Nesse jogo político-econômico, pelo jeito, os paraguaios se julgam prejudicados, porque até hoje querem rever o acordo bi-nacional, embora a dívida de Itaipu com empréstimos externos e internos seja um ônus verde-amarelo.
Mas essa é outra questão.
Pelo seu cenário gigantesco, Itaipu ofereceu uma diversificada e infindável relação de matérias jornalísticas. O numero de operários suplantavam a população de boa parte das cidades brasileiras, o reservatório de quase 200km de extensão se comparava à baia de Guanabara, o volume de concreto significava não sei quantos Maracanãs. E por ai corriam as águas do ‘Taranazão" antes de serem bloqueadas pela barreira de ferro, aço e cimento.
Na primeira vez que lá estive, em 1972, deparei com alguns solitários homens de capacetes realizando sondagens geológicas diante da pedra chamada pelos guaranis de Itaipu (pedra cantante). Enquanto generais, técnicos e políticos tentavam se entender, esses homens já começaram a avançar sobre o que seria a maior hidrelétrica do mundo. E Foz do Iguaçu? Foz tinha seus 25 mil habitante, poeirenta, modorenta, ensolarada, muito diferente da ma-luquice de hoje dos mochileiros ou de ontem com milhares de peões ou barrageiros.
Fui para descrever como seria o futuro da cidade e da região, como se tivesse bola de cristal. O que vi e ouvi foram narrativas em cima de vastos cronogramas, mapas contorcionistas e indecifráveis, mas tudo prevendo a exploração daquela região da fronteira.
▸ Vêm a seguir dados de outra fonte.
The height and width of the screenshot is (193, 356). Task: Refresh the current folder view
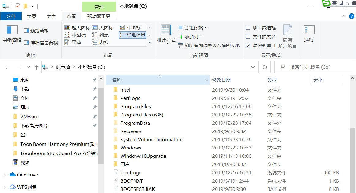(x=265, y=67)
O que se revelou uma verdade verdadeira.
Quem não acreditou nas antevisões foi Eneida, uma jovem manceba que dominava com suas saias curtas e blusas decotadas os salões da buate "Neocid" (é, Neocid com o inseticida). Ela achou inacreditável a história ouvida dos primeiros funcionários da binacional que foram avisar às hospedes da "Neocid" da necessidade de se prepararem para deixar o local, porque ali nasceria um enorme supermercado da Cobal.
Sem a luz néon que disfarçava rugas e vari-zes, Eneida disparou:
- "Mas seu moço, aqui o pessoal vem comer outras coisas".